Invité du podcast À contre-jour, diffusé ce mercredi 29 avril, Jean-Alexandre Trogneux s’est exprimé sans détour sur les répercussions qu’a pu avoir la notoriété de sa famille. Face à la journaliste Vanessa Williot-Bertrand, le neveu de Brigitte Macron a livré un témoignage à la fois intime et lucide, évoquant notamment le choix radical de sa fille de s’éloigner de la France… et même de son nom.
Une identité mise à distance pour préserver sa liberté
Dans un climat qu’il juge parfois excessif, Jean-Alexandre Trogneux a tenu à dénoncer les amalgames dont peuvent être victimes les membres de sa famille. Selon lui, porter un nom associé à une figure politique expose injustement à des jugements ou à des attaques. « Il faut arrêter de penser que nous partageons automatiquement les mêmes idées ou les mêmes engagements simplement à cause de notre nom », a-t-il insisté.
Cette pression constante a poussé sa fille à faire un choix fort : partir vivre à l’étranger et adopter une identité différente dans sa vie professionnelle. Installée aujourd’hui à Hong Kong, après avoir parcouru plusieurs pays comme la Nouvelle-Zélande, l’Australie, le Royaume-Uni ou encore les États-Unis, elle préfère désormais évoluer loin de toute association avec le nom Trogneux.
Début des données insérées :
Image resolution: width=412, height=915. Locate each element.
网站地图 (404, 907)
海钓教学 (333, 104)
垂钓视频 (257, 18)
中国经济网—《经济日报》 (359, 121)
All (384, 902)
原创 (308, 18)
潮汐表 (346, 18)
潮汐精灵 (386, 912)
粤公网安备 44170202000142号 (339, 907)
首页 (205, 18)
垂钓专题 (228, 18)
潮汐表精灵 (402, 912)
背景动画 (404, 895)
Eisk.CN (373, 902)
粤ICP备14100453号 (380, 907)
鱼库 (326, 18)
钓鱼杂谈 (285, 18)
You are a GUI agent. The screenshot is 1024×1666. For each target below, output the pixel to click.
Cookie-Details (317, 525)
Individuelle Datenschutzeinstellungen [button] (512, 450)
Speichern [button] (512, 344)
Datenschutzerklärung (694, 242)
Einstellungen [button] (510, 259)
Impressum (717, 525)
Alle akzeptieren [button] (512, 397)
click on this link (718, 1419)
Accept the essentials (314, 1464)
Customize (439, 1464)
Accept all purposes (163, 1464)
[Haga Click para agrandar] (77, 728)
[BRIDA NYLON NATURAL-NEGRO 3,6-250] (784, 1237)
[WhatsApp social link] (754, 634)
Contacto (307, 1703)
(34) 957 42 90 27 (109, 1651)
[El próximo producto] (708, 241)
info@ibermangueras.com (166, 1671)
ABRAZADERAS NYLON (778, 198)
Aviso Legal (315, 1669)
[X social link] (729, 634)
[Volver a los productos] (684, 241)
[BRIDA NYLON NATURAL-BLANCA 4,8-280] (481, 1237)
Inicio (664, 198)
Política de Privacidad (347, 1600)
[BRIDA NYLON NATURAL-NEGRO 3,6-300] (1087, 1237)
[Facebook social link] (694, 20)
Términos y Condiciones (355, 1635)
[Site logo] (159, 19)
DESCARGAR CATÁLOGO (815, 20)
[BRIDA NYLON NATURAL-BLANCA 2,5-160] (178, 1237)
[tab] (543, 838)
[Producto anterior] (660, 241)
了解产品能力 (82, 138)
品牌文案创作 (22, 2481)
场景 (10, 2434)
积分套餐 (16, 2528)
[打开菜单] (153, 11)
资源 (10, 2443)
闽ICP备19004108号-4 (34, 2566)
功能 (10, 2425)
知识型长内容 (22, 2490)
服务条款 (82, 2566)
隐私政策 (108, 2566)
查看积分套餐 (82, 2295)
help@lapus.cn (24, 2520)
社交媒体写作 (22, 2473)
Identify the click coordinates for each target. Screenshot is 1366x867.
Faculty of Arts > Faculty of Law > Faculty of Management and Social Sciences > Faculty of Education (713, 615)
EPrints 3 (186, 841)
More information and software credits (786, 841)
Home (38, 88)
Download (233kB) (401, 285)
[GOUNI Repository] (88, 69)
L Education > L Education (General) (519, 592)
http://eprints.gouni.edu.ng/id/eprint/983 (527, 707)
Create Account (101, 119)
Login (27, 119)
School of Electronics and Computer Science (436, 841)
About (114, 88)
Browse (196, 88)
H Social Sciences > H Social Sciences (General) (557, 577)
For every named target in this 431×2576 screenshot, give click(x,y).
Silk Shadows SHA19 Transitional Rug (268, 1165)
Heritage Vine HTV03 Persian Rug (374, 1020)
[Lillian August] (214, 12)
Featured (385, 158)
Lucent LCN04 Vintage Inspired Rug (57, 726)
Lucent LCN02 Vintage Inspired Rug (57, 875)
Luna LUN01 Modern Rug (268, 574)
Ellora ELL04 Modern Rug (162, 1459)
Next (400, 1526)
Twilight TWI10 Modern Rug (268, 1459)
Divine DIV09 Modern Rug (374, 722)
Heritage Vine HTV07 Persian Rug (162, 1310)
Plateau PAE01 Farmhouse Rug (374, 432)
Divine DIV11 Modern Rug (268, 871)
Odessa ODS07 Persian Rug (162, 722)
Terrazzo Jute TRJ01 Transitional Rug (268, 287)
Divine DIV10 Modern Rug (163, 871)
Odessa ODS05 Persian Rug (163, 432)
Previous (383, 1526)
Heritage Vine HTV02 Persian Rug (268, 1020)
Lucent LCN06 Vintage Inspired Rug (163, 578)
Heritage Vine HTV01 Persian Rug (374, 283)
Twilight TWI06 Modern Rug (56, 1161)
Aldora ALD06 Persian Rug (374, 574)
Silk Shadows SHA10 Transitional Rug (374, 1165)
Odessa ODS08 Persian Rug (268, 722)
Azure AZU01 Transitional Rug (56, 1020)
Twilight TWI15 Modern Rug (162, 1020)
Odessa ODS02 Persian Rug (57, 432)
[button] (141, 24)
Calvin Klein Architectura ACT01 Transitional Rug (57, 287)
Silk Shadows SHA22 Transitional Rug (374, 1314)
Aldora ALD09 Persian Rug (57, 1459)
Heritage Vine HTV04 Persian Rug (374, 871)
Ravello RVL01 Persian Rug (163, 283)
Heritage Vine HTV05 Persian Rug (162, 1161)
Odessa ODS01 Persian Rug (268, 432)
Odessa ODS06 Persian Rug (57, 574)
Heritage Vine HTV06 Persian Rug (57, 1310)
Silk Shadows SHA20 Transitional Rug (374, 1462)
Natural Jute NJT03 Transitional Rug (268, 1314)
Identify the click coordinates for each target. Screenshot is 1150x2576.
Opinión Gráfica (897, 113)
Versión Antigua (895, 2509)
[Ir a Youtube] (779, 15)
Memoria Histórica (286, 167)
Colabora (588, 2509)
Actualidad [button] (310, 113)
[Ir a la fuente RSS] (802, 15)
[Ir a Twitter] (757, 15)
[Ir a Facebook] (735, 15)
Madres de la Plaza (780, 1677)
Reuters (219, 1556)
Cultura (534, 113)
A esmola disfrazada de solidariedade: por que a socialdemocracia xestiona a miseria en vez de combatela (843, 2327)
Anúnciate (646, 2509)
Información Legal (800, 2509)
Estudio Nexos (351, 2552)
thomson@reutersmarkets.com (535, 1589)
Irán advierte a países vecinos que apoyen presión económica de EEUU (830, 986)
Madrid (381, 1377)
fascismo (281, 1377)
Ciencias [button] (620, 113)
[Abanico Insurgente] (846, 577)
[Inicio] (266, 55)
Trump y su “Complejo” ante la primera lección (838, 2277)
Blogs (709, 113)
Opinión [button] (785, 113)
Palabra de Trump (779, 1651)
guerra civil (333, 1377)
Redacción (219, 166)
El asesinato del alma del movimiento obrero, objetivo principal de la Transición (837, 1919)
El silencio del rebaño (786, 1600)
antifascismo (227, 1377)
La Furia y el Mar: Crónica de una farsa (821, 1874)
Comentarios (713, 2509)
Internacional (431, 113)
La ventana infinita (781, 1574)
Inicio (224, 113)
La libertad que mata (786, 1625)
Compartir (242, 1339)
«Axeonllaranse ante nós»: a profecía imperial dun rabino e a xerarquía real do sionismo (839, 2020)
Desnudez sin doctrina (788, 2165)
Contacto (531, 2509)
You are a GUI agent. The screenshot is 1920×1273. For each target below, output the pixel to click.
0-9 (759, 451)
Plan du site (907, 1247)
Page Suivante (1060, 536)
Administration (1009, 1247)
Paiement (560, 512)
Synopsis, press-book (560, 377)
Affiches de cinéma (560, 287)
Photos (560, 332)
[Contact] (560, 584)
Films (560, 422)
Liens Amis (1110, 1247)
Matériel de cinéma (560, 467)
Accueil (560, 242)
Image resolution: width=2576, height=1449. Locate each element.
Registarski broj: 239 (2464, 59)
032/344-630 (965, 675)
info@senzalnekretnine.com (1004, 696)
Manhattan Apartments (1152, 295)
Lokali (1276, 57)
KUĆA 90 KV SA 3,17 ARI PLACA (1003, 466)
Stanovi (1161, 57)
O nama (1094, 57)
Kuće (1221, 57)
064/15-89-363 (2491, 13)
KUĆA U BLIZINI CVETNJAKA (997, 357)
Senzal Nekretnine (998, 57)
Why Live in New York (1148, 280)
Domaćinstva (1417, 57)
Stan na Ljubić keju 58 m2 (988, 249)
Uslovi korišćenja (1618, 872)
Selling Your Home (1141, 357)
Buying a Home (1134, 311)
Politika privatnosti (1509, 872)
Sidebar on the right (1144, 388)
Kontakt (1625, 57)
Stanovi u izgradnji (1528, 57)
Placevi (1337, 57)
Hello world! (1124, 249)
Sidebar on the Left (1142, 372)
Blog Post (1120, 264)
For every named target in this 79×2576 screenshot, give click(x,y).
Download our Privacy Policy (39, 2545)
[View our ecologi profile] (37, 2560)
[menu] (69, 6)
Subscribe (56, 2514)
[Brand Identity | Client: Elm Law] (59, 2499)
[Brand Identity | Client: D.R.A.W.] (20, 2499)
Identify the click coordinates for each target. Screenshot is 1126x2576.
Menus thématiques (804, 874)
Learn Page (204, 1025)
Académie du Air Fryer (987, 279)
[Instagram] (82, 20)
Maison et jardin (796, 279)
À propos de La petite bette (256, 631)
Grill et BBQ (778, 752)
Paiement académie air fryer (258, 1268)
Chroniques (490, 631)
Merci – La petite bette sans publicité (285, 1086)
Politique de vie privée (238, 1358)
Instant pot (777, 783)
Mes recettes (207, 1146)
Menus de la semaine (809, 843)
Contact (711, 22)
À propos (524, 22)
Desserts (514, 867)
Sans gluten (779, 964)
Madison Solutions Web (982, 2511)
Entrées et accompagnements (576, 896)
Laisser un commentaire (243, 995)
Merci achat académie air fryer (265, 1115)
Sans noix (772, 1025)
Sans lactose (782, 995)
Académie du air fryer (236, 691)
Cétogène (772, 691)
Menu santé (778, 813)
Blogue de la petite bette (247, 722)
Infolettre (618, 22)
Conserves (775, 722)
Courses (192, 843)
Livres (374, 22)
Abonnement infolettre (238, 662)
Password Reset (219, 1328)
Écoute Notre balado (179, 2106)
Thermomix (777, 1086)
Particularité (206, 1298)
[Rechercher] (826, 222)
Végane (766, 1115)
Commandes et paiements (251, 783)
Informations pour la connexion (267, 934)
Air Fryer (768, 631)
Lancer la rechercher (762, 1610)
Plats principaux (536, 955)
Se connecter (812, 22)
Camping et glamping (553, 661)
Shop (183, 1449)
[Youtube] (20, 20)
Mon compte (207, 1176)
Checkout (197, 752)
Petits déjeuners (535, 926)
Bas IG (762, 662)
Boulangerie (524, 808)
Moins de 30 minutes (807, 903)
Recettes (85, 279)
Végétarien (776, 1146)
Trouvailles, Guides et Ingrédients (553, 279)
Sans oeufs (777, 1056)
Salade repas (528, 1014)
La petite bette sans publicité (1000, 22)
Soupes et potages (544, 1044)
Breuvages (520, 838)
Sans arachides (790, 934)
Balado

Parfois perçue comme une simple homonyme, parfois sous un nom d’emprunt, elle a choisi la discrétion pour se construire une carrière sans soupçons ni préjugés.
Selon son père, cette décision n’est pas un rejet de ses origines, mais bien une manière de protéger son indépendance. « Elle veut qu’on la juge pour ses compétences, pas pour son nom », a-t-il expliqué, non sans une certaine admiration pour son courage et sa détermination.
Le poids des soupçons et le besoin de s’éloigner
Avant son départ, la jeune femme avait déjà été confrontée à des remarques récurrentes insinuant qu’elle devait sa réussite à ses liens familiaux avec Emmanuel Macron. Une situation que son père qualifie d’« absurde » et profondément injuste. Malgré ses démentis, elle devait sans cesse se justifier, ce qui a fini par devenir insupportable.
C’est dans ce contexte qu’elle a choisi de quitter la France dès 2017, multipliant les expériences à l’international. À chaque étape, son objectif restait le même : avancer librement, loin du regard des autres et des interprétations liées à son identité familiale.
Une famille marquée par des événements violents
Au-delà de cette situation, Jean-Alexandre Trogneux a également évoqué un épisode particulièrement douloureux : l’agression de son fils, Jean-Baptiste, survenue le 15 mai 2023. Cette attaque, intervenue quelques heures après une prise de parole télévisée d’Emmanuel Macron, a profondément marqué le père de famille.
Encore aujourd’hui, il peine à comprendre les motivations d’un tel acte. « On s’en est pris à lui uniquement à cause de son nom », a-t-il déploré avec émotion. Pour lui, cette violence gratuite illustre les dérives d’un climat tendu où la frontière entre débat politique et attaques personnelles semble parfois franchie.
Un quotidien sous surveillance et une attente tournée vers l’avenir
Depuis plusieurs années, la famille Trogneux vit avec une vigilance accrue. À Amiens, où se trouve leur célèbre chocolaterie, des dispositifs de sécurité sont régulièrement mis en place, notamment lors de manifestations, afin d’éviter tout débordement.
Si cette protection est jugée nécessaire, elle reste difficile à accepter au quotidien. Jean-Alexandre Trogneux évoque une forme de privation de liberté, une impression de ne plus pouvoir mener une vie normale.
Malgré tout, il garde espoir. Comme d’autres membres de sa famille, il attend avec impatience la fin du mandat présidentiel en 2027, dans l’espoir d’un retour à une vie plus apaisée, loin des tensions et des regards pesants.